Ele se endireitou e acenou com a cabeça para Dwar Reyn. Em seguida,
passou para uma posição ao lado do interruptor que completaria o contato quando
terminasse de soldar.
O interruptor que conectaria, de uma só vez, todos os monstruosos
computadores de todos os planetas habitados do universo – noventa e seis bilhões
de planetas – um super circuito que conectaria todos eles numa só super
calculadora, uma máquina cibernética que combinaria todo o conhecimento de todas
as galáxias.
Dwar Reyn falou brevemente para a audiência de trilhões, que assistiam
e ouviam. Então, após um momento de silencio, ele disse: “Agora, Dwar Ev”.
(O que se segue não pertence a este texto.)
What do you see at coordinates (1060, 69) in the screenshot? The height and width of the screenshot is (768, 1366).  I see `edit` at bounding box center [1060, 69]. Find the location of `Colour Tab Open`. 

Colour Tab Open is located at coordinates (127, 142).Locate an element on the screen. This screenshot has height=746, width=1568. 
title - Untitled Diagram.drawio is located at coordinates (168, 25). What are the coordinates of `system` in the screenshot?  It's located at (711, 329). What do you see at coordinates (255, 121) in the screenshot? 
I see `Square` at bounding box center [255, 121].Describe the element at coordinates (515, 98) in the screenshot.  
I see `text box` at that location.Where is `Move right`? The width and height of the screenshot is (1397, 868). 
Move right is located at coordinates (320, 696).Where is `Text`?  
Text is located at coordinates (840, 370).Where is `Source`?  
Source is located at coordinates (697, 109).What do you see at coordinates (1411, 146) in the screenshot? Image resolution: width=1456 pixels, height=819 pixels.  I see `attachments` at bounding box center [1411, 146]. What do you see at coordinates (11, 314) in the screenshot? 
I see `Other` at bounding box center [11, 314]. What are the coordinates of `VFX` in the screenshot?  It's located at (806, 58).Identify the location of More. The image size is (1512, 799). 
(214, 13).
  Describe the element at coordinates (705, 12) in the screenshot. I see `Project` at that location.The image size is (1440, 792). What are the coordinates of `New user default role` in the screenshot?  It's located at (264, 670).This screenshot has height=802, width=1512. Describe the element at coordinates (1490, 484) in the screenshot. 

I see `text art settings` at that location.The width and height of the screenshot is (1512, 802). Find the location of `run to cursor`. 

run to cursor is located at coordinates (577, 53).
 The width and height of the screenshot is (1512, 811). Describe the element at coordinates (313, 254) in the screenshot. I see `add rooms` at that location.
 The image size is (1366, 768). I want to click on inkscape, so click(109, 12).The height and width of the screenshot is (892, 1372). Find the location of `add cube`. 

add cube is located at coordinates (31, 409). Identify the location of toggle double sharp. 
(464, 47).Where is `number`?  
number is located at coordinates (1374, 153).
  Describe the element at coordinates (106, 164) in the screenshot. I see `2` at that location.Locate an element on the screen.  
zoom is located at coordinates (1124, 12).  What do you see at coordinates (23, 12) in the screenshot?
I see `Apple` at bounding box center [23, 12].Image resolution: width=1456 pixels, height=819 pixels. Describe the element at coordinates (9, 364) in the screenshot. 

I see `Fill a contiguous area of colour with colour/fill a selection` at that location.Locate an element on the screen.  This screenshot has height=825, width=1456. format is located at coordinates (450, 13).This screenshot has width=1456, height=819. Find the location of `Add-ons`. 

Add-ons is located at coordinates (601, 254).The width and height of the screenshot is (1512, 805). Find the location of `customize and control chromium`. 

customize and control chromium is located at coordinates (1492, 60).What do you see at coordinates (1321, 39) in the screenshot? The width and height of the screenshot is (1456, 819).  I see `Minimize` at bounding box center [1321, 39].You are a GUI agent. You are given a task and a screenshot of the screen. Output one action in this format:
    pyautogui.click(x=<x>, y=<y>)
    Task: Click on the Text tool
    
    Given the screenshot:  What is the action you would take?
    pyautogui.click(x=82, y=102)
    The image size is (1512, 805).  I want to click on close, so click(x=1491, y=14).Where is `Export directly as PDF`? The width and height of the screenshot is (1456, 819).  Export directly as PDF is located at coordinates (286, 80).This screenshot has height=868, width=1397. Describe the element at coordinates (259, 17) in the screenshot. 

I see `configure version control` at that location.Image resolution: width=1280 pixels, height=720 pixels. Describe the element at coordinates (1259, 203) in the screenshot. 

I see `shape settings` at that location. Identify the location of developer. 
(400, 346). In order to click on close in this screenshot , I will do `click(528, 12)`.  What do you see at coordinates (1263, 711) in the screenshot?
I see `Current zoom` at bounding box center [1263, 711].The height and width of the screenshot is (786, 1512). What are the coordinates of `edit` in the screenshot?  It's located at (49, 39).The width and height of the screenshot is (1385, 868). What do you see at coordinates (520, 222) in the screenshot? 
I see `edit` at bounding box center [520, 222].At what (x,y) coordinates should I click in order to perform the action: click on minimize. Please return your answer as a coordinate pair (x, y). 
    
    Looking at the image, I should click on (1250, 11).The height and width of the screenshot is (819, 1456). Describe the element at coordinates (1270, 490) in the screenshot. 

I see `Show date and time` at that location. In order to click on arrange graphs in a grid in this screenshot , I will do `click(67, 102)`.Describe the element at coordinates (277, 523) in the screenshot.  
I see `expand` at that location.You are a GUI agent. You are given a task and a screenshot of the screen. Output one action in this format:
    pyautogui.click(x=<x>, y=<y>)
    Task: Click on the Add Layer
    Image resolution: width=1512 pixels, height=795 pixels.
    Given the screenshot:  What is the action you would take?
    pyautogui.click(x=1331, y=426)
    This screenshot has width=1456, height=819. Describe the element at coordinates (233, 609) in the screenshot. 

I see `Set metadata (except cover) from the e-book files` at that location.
Dwar Ev ligou o interruptor. Houve um enorme zumbido, um pico de
energia de noventa e seis bilhões de planetas. Luzes piscaram no painel com um
km de extensão e então, silenciaram.
Dwar Ev deu um passo para
trás e respirou fundo: “A honra de fazer a primeira pergunta é sua, Dwar Reyn”.
“Obrigado”, disse Dwar Reyn, “deve ser uma pergunta que nenhuma máquina
cibernética foi capaz de responder até hoje”.
Ele voltou sua face para a máquina e perguntou: “Deus existe?”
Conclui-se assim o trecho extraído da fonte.